By Sir Hardly Anyone
Anyone who knows their Liverpool history, will know that not only was it a city, like Bristol, centrally involved in the slave trade, but that it has a couple of football clubs close to each other. And it seems one of those clubs of that ilk has a thing about its name. A story which I am going to try and tell.
Our story begins with a club called Everton, which played in a ground owned by the one time Lord Mayor of Liverpool, John Houlding.
The ex-Mayor wanted to raise the rent on the ground (rather as the landlord of the Invicta Stadium in Plumstead did for Woolwich Arsenal in 1892 – the same year as the Everton dispute arose in fact) And so when Everton wouldn’t pay up, the club moved down the road to Goodison. In fact just as Woolwich Arsenal moved across the road to the Manor Ground. (It was obviously a thing for landlords to do at the time – up the rent and say “pay or go.”)
Left with an empty stadium Mr Houlding decided to set up a new club – which he called Liverpool. All very similar to the landlord and his gang at Arsenal forming Royal Ordnance Factories FC and ending up playing in the Arsenal’s previous home – the Invicta Stadium, opposite the Manor Ground.
Interestingly the rent increase proposed for Everton (a rise of 250%) was again similar to that proposed for Arsenal, although Arsenal, being in London, were paying a much higher rent anyway, and the new Invicta rent proposed for Arsenal would have been far and away the highest paid by any club anywhere.
But in the case of Liverpool, there was then an extra twist because the owner of the Anfield ground tried to retain not only the stadium (which of course he could do as he was the owner) but also the name “Everton”. He even went so far as to register the name “Everton Football Club and Athletic Grounds Company, Limited” with Companies House – the UK’s central registration point for all limited companies.
But irrespective of what the company was called the Football League ruled that the name Everton belonged to the original club, and that the naming of the ground did not affect the naming of the club. So the owner of the now empty Anfield ground set about founding Liverpool Football Club.
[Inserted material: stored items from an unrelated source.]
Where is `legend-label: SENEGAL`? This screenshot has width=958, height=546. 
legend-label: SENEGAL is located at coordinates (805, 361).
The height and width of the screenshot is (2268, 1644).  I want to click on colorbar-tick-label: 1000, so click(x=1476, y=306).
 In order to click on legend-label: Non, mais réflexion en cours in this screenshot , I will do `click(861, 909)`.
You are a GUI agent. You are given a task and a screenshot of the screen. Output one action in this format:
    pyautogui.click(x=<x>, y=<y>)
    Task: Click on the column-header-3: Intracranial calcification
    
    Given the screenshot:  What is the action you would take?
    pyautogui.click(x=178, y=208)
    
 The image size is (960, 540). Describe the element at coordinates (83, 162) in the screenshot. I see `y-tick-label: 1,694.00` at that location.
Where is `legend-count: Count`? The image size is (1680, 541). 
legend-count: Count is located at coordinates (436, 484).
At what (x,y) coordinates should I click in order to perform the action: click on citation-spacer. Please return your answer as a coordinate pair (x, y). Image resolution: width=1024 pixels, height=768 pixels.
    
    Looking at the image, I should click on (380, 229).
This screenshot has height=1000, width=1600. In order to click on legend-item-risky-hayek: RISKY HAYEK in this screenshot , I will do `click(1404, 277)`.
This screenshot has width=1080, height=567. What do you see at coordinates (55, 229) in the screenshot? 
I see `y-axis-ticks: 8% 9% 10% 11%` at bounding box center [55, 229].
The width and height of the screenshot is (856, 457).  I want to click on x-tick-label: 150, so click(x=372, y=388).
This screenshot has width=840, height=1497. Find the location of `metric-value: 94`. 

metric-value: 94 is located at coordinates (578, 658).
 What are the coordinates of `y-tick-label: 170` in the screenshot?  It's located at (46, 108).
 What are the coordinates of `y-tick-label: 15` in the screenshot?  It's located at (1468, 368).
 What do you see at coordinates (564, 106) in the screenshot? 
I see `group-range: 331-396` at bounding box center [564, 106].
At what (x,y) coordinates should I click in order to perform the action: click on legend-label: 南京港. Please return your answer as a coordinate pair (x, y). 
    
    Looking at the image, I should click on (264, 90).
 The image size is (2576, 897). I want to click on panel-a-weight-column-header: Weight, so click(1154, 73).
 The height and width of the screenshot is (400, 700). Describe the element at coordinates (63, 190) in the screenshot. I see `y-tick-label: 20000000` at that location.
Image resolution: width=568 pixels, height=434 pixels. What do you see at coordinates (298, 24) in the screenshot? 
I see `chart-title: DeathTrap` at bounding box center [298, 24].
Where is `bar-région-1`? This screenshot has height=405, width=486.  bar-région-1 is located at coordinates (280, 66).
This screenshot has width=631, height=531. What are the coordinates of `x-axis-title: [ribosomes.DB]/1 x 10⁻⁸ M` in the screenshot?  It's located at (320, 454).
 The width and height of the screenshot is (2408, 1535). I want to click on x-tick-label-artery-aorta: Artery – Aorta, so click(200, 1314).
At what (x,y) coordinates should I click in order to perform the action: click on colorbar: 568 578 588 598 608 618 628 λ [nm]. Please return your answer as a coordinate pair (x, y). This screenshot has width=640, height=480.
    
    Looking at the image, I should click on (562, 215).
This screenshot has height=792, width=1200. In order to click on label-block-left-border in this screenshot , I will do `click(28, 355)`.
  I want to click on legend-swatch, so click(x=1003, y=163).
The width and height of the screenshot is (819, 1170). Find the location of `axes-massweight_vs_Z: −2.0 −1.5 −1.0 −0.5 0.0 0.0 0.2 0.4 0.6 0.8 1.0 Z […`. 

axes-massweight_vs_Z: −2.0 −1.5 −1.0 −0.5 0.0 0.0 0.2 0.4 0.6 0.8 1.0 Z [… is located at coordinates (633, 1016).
Now you might think that Liverpool FC was by the 21st century famous enough already, what with it holding the city’s name, and with it having the second most number of wins of the top division in its many guises. So do they really need to protect their name? I guess so, and maybe the fact that they have won the Premier League fewer times than Blackburn Rovers or Leicester City makes them feel a bit inferior.
Of course I can’t read minds so I don’t know the thinking, but what is clear is that Liverpool FC has been trying to register the word “Liverpool” as a trademark. That would have allowed them to write their club name as Liverpool®. Possibly they might then have insisted that all the signs in the city and on the motorways etc would have had to direct people to Liverpool® as well.
But there is a central office of government known as the Intellectual Property Office which handles such matters and they said “no”, so the club is now stuck with Liverpool™. The TM in little letters means that the owners think they have a trade mark, but the state doesn’t agree so it isn’t real.
The idea of course is a financial one – if the word “Liverpool” were to be registered as a trade mark it would stop anyone else using the word without paying money by way of a licence fee to Liverpool FC. Thus in theory that could have meant that local residents would have had to pay extra in tax so that their council could continue to call itself “Liverpool”.
Liverpool™ said that ,“We will, however, continue to aggressively pursue those large-scale operations which seek to illegally exploit our intellectual property and would urge the relevant authorities to take decisive action against such criminal activity wherever it exists.” Thus incidentally showing that not only are they not au fait with the law on trademarks, their grammar isn’t up to much either. Split infinitives indeed! Did their PR department not do English at skool?
Of course we shall acknowledge their right to protect themselves by referring to the club at all times from now on as Liverpool ™ as that seems only fair. Indeed we did edge towards such thinking some time ago when we used to list them in the league table as Liverpool! – a reflection of the way in which media commentators generally wrote and spoke about them. Actually maybe it was Liverpool! that made them want to become Liverpool™.
That exclamation got lost somewhere a few years ago, but this is a good reminder, and Liverpool™ seems to sum up the club and its view of itself rather well.
And I must seriously add a note about Spirit of Shakly football supporters union, which opposed the move towards the trade mark registration. Nice to see.